Sensing a market for his idea, Bouve then contacted the D.C. Department of Transportation. Without their cooperation, he said, the idea wouldn't work. He convinced James McWilliams, head fo the Bureau of Traffic Adjudication, that people might have a less hostile attitude toward the department if they paid them by proxy.
"Jim has been totally supportive," Bouve said.
Under the present management, if a car is towed or booted, the driver calls Humiliation; Elimination and gives the membership number and a credit card number. Humiliation Elimination then contacts the Department of Transportation. "We make a phone call and find out the total story on releasing a vehicle in second," he said. A runner is then dispatched to Indiana Avenue to pay all current and outstanding fines.
"It makes it almost enjoyable to get towed," Bouve said. "The system has screwed you and you are saying 'Take that!'"

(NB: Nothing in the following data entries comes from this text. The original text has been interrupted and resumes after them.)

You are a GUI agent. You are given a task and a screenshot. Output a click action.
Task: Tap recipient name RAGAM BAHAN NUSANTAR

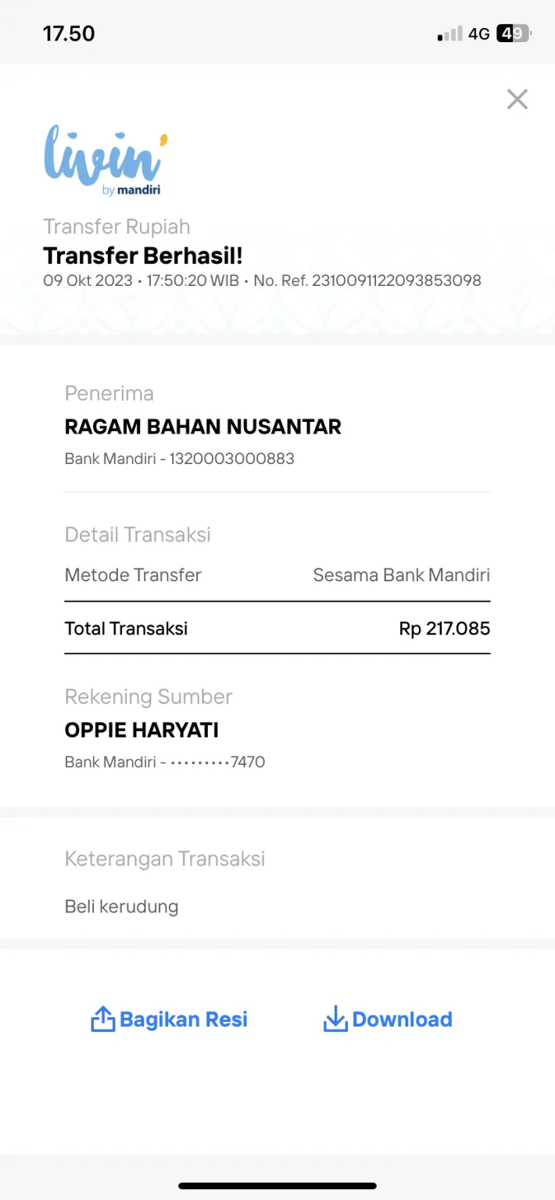click(203, 427)
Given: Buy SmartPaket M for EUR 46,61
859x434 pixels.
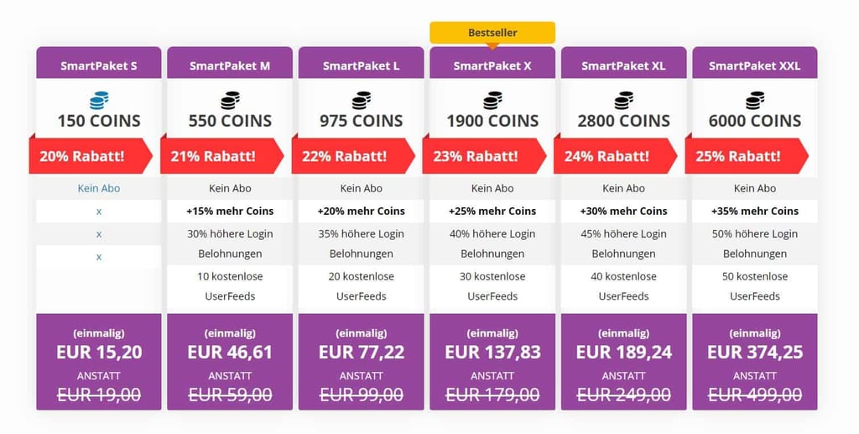Looking at the screenshot, I should click(x=230, y=362).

For a member who is a victim of a tow, there is a $5 service charge for the limousine service. (A nonmemeber must pay $75, which includes the $35 yearly membership fee.) Within an hour of the distress call from the frustrated driver, a rented limousine from Admiral Limousine Service will pick up a caller anywhere in the District and deliver him or her, calm and refreshed, to either the Brentwood Road or the Georgetown impoundment lot.
Bouve says that one of the most valuable benefits of his service is the peace of mind, knowing that help is only a phone call away.

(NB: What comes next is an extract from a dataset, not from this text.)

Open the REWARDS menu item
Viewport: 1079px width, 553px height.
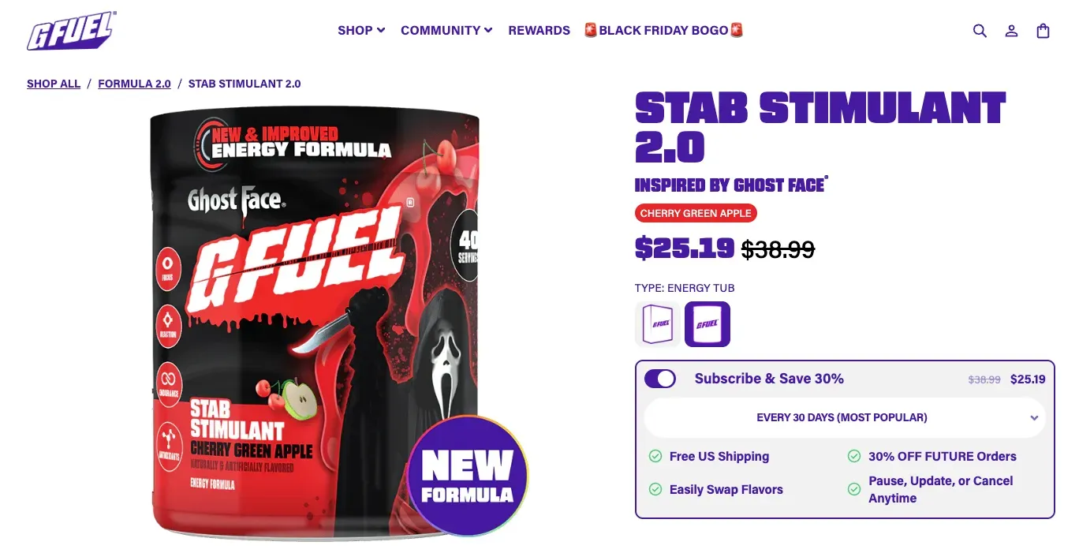coord(539,30)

"Life goes on. All you do is pay the fine," Bouve said.
"We don't really know what chord we will strike in the public psyche," he said. "Indications are that we're onto something pretty hot."
Bouve also hopes to make his service known to outsiders who are unfamiliar with the parking laws and customs of the city. He currently is working on setting up some kind of arrangement with area hotels and car rental agencies to inform visitors or the consequences of disobeying area parking laws.
"We may move into other area of humiliation," Bouve said. He is talking to the Department of Motor Vehicles about the possibility of helping people obtain license tags and also paying violaters' fines on a regular basis to avoid a tow or a boot. Another possible offshoot would be an entertainment-ticket buying servie for people who don't have the time or the temperament to stand in line.